# [Assignment]
Go through the material underneath and show every line where the string "arrow" occurs.

# [Data to process]
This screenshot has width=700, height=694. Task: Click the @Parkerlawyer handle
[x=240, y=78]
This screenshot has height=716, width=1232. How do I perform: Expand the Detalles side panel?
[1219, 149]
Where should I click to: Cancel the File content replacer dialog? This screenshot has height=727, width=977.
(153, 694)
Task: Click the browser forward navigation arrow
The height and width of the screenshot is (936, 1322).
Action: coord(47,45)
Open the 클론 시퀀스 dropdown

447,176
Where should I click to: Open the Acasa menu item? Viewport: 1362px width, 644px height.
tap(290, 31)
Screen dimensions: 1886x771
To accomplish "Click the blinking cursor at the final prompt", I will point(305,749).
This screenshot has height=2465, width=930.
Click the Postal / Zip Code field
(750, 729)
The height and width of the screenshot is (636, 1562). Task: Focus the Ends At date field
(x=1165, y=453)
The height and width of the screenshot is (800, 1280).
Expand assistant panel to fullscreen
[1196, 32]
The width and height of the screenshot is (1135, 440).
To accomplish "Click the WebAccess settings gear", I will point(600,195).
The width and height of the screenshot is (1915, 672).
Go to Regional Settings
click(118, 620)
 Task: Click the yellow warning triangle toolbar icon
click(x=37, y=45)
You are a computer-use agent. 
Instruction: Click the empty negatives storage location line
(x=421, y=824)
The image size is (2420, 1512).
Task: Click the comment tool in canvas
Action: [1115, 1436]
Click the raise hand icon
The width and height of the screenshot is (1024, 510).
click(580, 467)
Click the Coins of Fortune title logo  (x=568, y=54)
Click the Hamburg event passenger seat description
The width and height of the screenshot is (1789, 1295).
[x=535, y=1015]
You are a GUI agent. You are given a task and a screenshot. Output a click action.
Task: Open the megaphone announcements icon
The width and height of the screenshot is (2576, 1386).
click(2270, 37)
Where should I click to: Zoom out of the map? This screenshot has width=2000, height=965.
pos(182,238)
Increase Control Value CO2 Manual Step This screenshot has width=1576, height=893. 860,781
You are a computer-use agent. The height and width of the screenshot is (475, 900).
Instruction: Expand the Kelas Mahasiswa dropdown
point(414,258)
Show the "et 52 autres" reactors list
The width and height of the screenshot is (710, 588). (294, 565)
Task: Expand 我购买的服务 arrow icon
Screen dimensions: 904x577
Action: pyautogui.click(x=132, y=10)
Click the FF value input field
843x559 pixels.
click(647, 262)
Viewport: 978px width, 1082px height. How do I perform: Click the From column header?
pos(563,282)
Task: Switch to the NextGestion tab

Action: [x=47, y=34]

# [Result]
Task: Click the browser forward navigation arrow
Task: Expand 我购买的服务 arrow icon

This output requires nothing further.